Likewise I'll always think of DOOM and Street Fighter 2 as revolutionary games in their genre but I can accept that someone who's childhood memories are Quake4 may not feel the same way. And ditto with the MUD I played years ago and still haven't found a MMORPG to compete with.


----------



## Brian G Turner (Mar 24, 2006)

I agree. 

Because I'm supposed to be working on the PC and online, I can't get any involved strategy games to work with.

So what I would do is crash out for a half-hour or so on Panzer General or Allied General - 2 great turn-based strategy games from the early 90's. 

Unfortunately, since reformating my harddrive a few weeks back, I lost my downloads of these, and the only copies I can find online are the somewhat crippled DOS versions. 

I would also enjoy killing time on Operation Flashpoint - but for some reason, it just enjoys crashing on my more recent PC, and isn't worth the hassle of installing these days. 

So nowadays, when under pressure, I've been known to slip into Yahoo! Games and do time on Gem Mine or similar. I'd much rather do the war gaming though.


----------



## Lacedaemonian (Mar 24, 2006)

Ah Brian you are getting old and dull.  You will be playing Spider solitaire soon.  Why do you not have time to play Brian?  This makes me sad.  I cant fit enough gaming in these days and am generally too tired from work, but I need my gaming.  How do you cope?


----------



## Brian G Turner (Mar 25, 2006)

That's the point - you're working, so don't play - when I'm working, I don't play. 

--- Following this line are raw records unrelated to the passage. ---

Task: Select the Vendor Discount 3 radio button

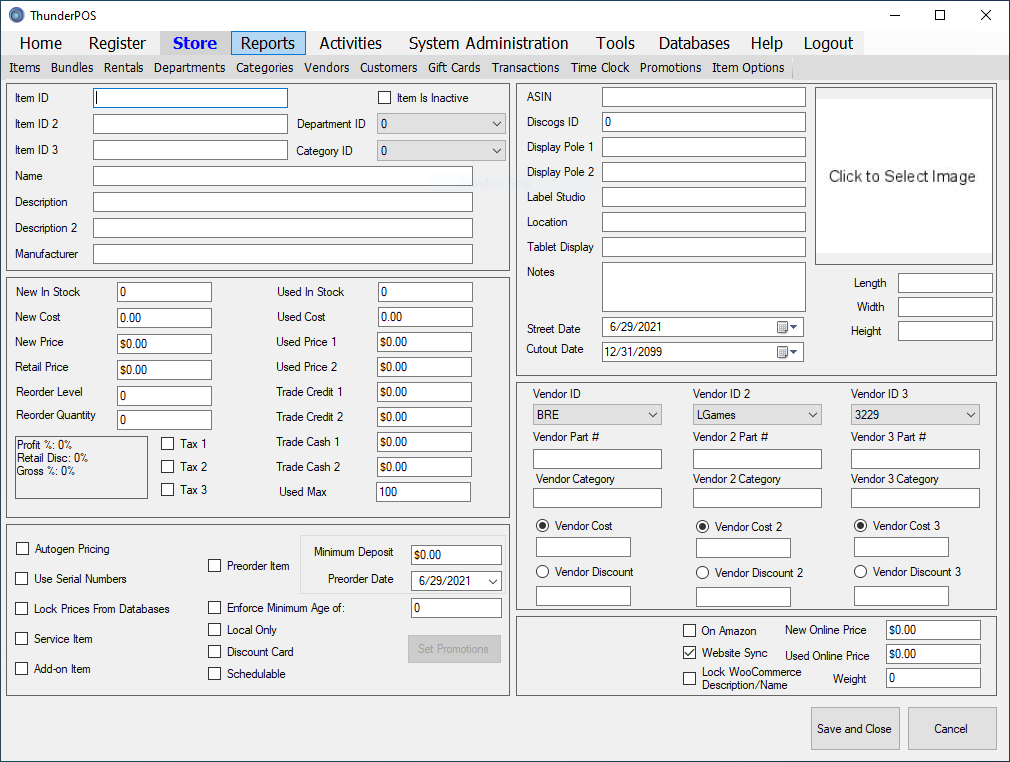Action: pos(860,571)
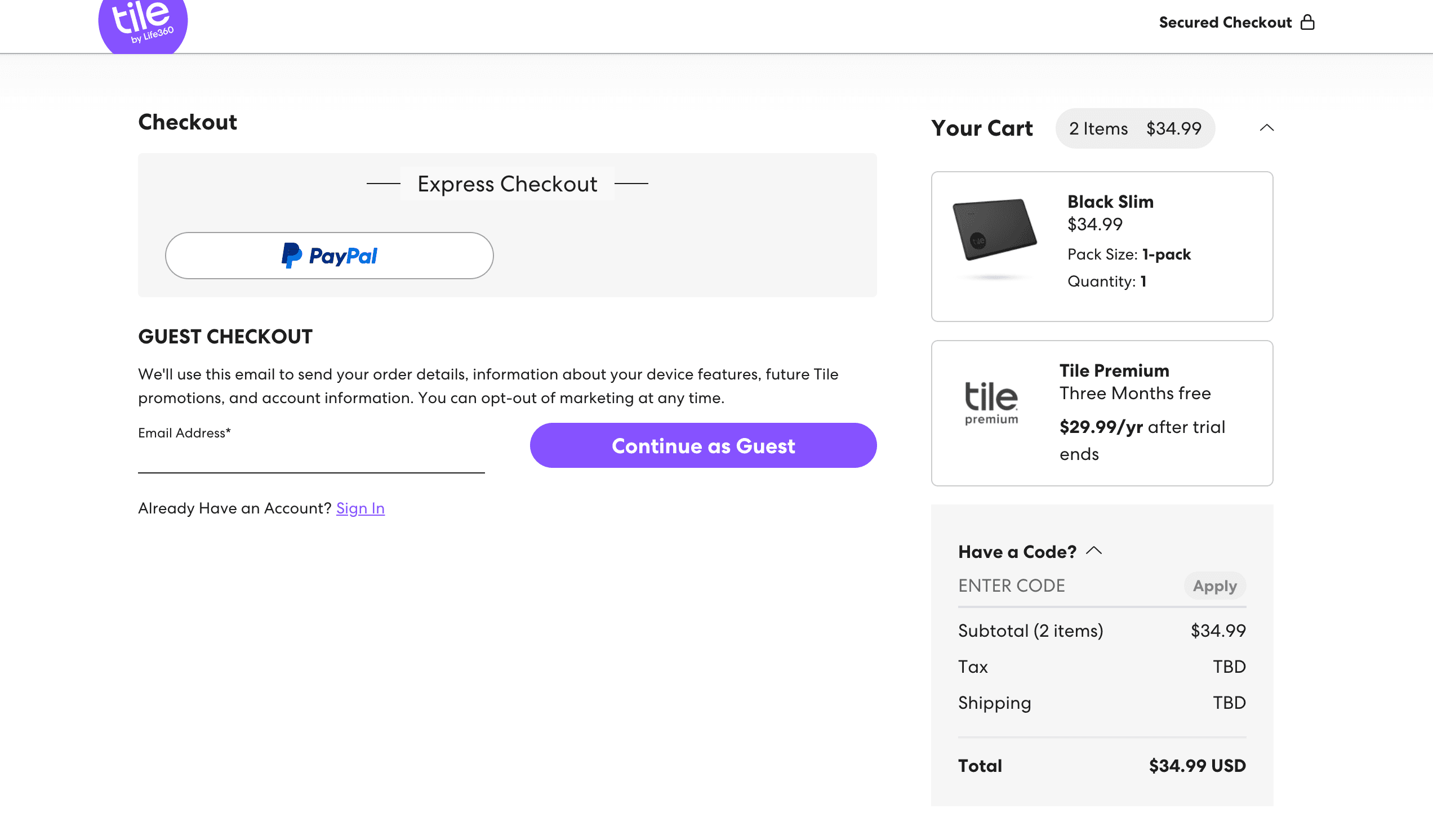
Task: Click the Tile Premium logo
Action: (991, 402)
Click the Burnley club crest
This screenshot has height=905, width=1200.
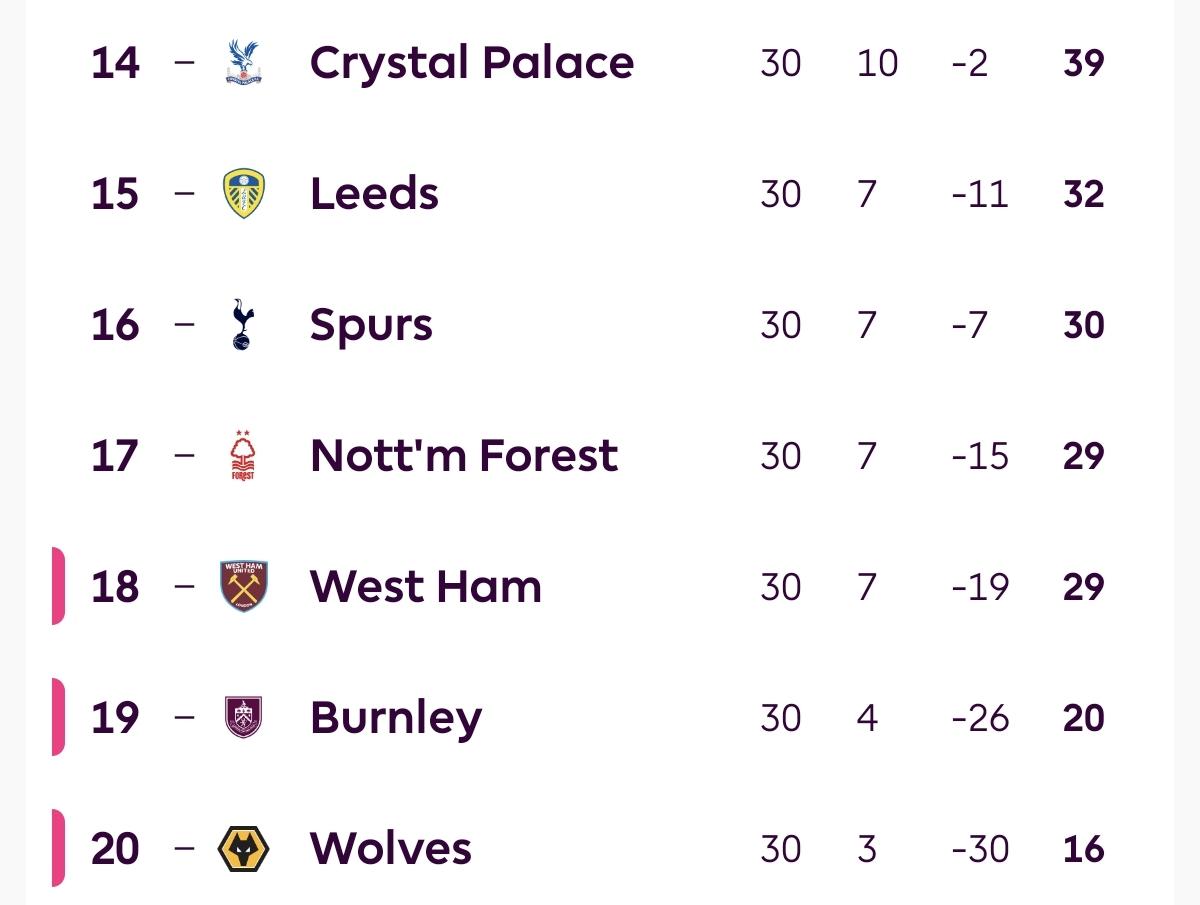point(243,717)
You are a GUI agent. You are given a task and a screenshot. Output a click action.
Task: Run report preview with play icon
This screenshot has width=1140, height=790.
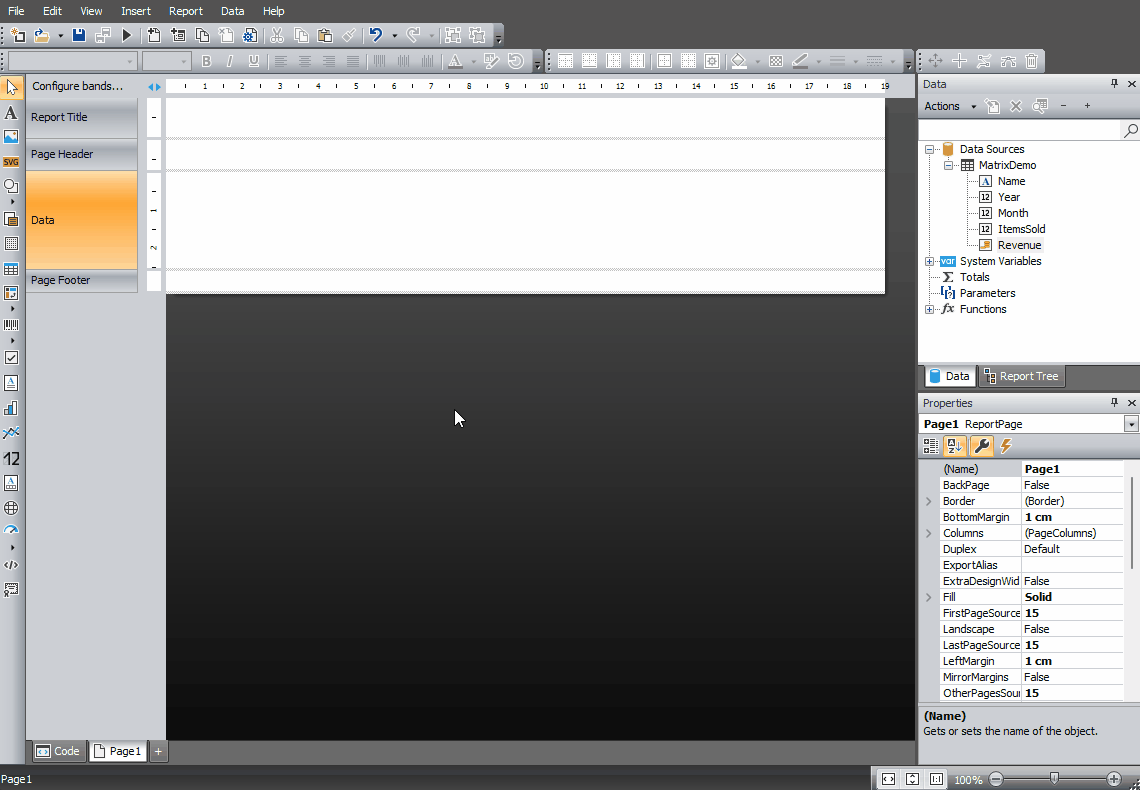click(x=127, y=35)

And when I'm not working, I try and step away from the computer.


----------



## kyektulu (Mar 25, 2006)

*My problem with alot of modern games is that they are too concerned with graphics than the actual gameplay.
They have also got very repetative, RPG's anyway.*


----------



## Thunderchild (Mar 25, 2006)

I spent close to $1000 on a graphics card a few years ago so im not playing old games untill fell I got my moneys worth. Not that its that hard to find decent games with great graphics - play Doom 3 at night with the lights of and you'll see what I mean, then theres Half Life two one of the most emersive games ever made and farcry, Dawn of war, Rome:Total war, or for RPGs: Guild Wars(mmmm so pretty)


----------



## cornelius (Mar 25, 2006)

and Oblivion


----------



## Stenevor (Mar 25, 2006)

I was a big game fan for 20 odd years on and off, from Sinclair ZX81 to XBOX/PS2 with most consoles in between. Then a few years ago I lost all interest. I dont know if it was because games got bigger and more complicated, demanding more of my time or that I just wasnt prepared to give them the time anymore. Probably a bit of both.

The only games I would play on my own now is retro stuff on emulators for the PC, old simple stuff like Pacman, Moon Cresta, Galaxians, Rainbow Islands. Simple uncomplicated stuff with good gameplay. I still occasionally have an odd game on SNES and N64 emulators, Super Mario World and Ocarina of Time still play great.   

I wouldnt mind playing a big RPG again but not on my own, it would have to be a 2 man effort with someone else to keep the enthusiasm going.


----------



## Denie Alconn (Mar 26, 2006)

I wouldn`t say strange, maybe just different?
I love gorgeous graphics (like they have in oblivion) but I still mourn to play "Bandit Kings of Ancient China" propperly.And that was like 10 years ago I played it.


----------



## weaveworld (Mar 26, 2006)

I would play 'Alex the kidd' if I could get hold of a sega master system.

I loved that game.

Remember the tune anyone?


----------



## Denie Alconn (Mar 26, 2006)

What system was that on?


----------



## weaveworld (Mar 26, 2006)

Sega


----------



## Denie Alconn (Mar 26, 2006)

what, the old mega drive? Wicked!!!


----------



## weaveworld (Mar 26, 2006)

*It was the master system II that was out before the mega drive (which I also loved, I use to play sonic constantly!).
*


----------



## Denie Alconn (Mar 26, 2006)

oh dear, I always thought the sega mega drive drive was the first one, I learned something new


----------